Almost one in three diabetics received at least one medication error while undergoing treatment in hospitals across England and Wales in one week.

The number is said to be a “small improvement” on last year, down from 4,120 in 2010.

Official data from the National Diabetes Inpatient Audit (NaDIA) shows the 3,700 patients with medication errors suffered more than double the number of severe hypoglycaemic - “hypo” - episodes compared to patients without errors.

Over 2,100 (20.7%) of patients with diabetes visiting hospitals experienced a prescription error, down from 2,870 in 2010.

The most common error was failing to sign off on the patient's bedside information chart that insulin had been given, which happened to 11.1% of patients (440).

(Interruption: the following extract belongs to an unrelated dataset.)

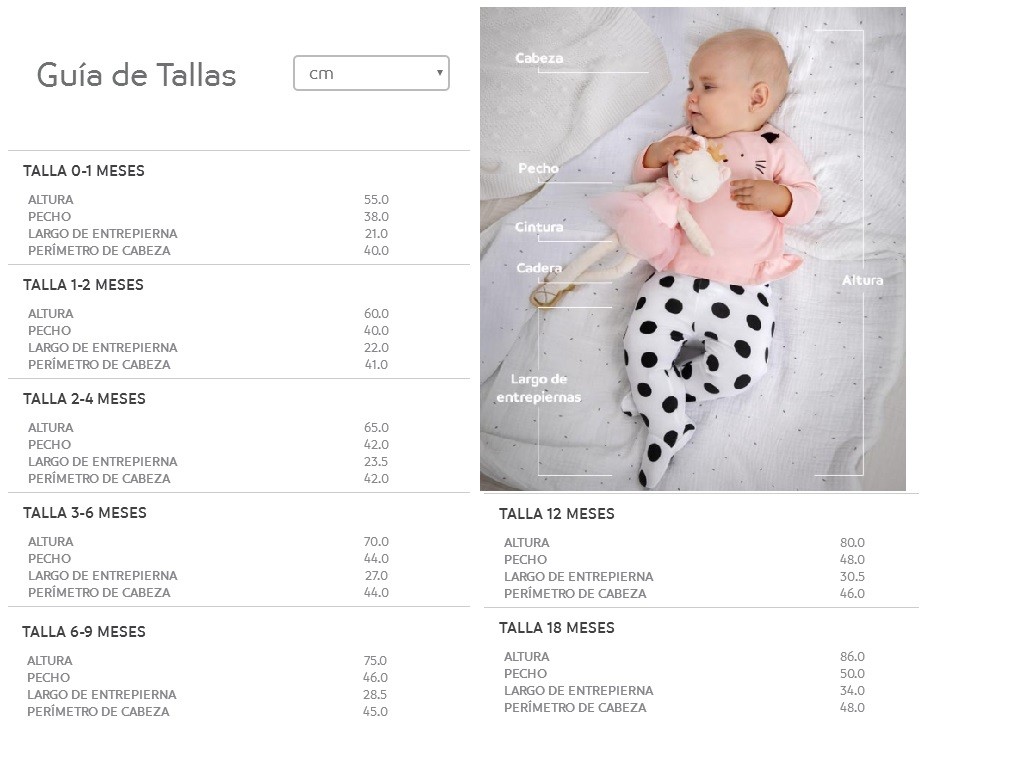Viewport: 1024px width, 768px height.
Task: Click the TALLA 2-4 MESES heading
Action: pyautogui.click(x=84, y=399)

Furthermore, 18.4% (1,950) of patients with diabetes visiting hospital experienced medication management errors, down from 19.7% during the previous year.

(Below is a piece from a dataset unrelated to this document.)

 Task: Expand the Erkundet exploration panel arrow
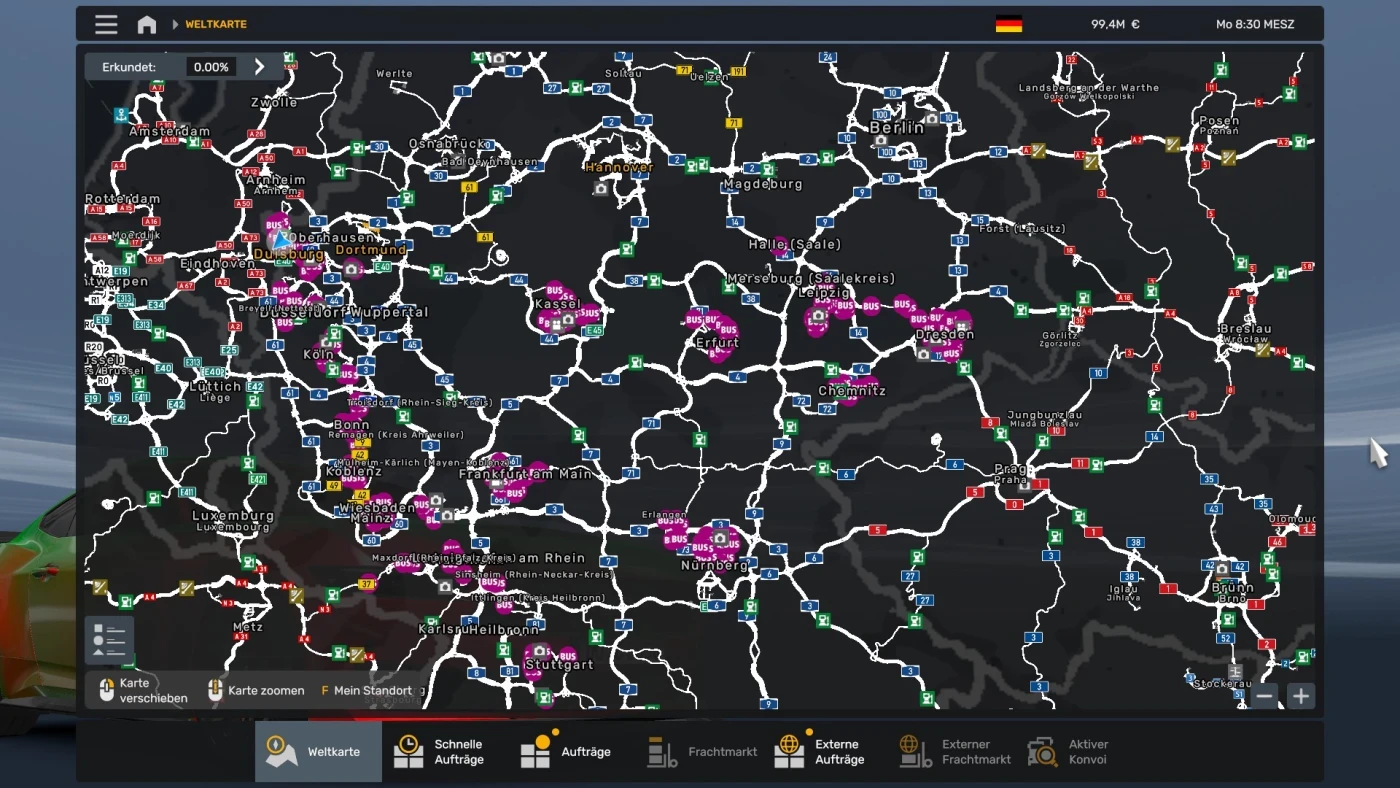259,67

Although it is pleasing to see there have been improvements in medication errors since the last audit there is a long way to go and indeed the majority of hospital doctors and ward nurses still do not have basic training in insulin management and glucose control,” said Dr Gerry Rayman, the Audit Lead Clinician.

“Training needs to be mandatory to improve diabetes control and reduce the frequency of severe hypoglycaemia.

“However, controlling diabetes at the best of times can be difficult in some patients; more so if they are ill and unable to eat and drink. This is why the knowledge, experience and skills of diabetes specialist staff are so important.”

The audit examined bedside data for 12,800 patients and 6600 patient questionnaires, covering subjects including medication errors and patient harm over a seven day period in October 2011.